PostPosted: Thu Mar 13, 2008 4:28 am
by smallwavegrovellerchick
Very nice bottom turn. Those waves look super fun. You're compressed over your board in the bottom turn, which is exactly how it should be done although you don't need to be stalling with your right hand. You should be leading with your left arm when going down the line and doing turns. If you watch any videos of pro surfers in slow motion you can see how they all lead with their arms. The last picture looks like you're breaking by putting too much weight on your rear foot. While surfing you should be constantly shifting your weight between your front and rear foot (whereas on a longboard you would be shuffling back and forth on the board). To turn you pivot on your rear foot but you can lead (or steer)your board with your front foot. The bottom turn would have transitioned nicely into a top turn if you compressed & "unweighted" while going up the face getting your board as vertical as possible. When you hit the top of the wave, you push down and re-weight on your board uncompress and re-compress as you're landing the turn. Remember to surf in the pocket. I can't tell if the wave is about to close out or if it backed off after the sequence. If it closes out you can hit the lip right before it closes. If it's backing off you need to cutback to the curl.

I think the board you have is an excellent small wave board, but you should get something in the 6'0" to 6'4" range x 18.25 x 2.25 for slightly bigger waves.

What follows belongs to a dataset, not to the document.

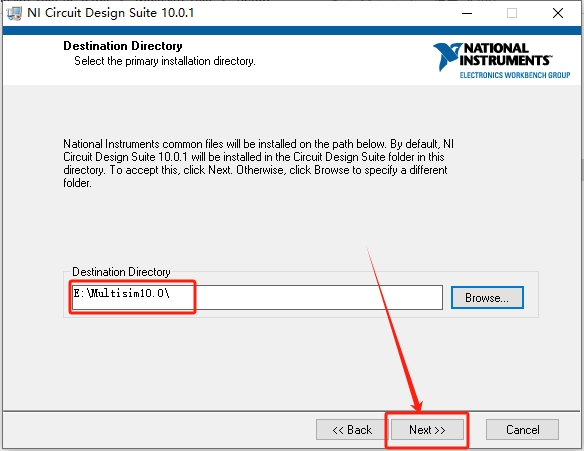
Task: Click the window title NI Circuit Design Suite 10.0.1
Action: [111, 13]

Hope that all made sense. I'm not very articulate so I have difficulty conveying what I'm trying to say in words. Taj Burrows has a really good book that breaks down all the basic and hot dog maneuvers. Getting photos and videos of yourself is extremely helpful in analyzing what you're doing and seeing what you can do differently. Good luck! :-)

PostPosted: Thu Mar 13, 2008 4:30 am
by smallwavegrovellerchick
ps: where are you surfing?

PostPosted: Thu Mar 13, 2008 2:32 pm
by BoardatWork
Hi, thanks for the comments. they're really helpful and will give me plenty to think about next time I'm in the water. I think the key is getting the board/weighting in the right position for going up the face of the wave and not keeping too much weight on my back foot at other times.

The waves are in Guernsey (channel islands), the winter swells will be coming to an end shortly and it will be back to the longboarding for the summer, so just trying to use the swells we get now to get my style nailed down as much as possible.

PostPosted: Thu Mar 13, 2008 3:43 pm
by surferdude_scarborough
looks like you're doing ok to me too. i would agree wih ANZAC though it does look like theres an awful lot of weight on your back foot which will cause the board to stall. just have a bit more faith that your rails will hold you in a bottom turn and you will fly on that board. have fun. i love small boards.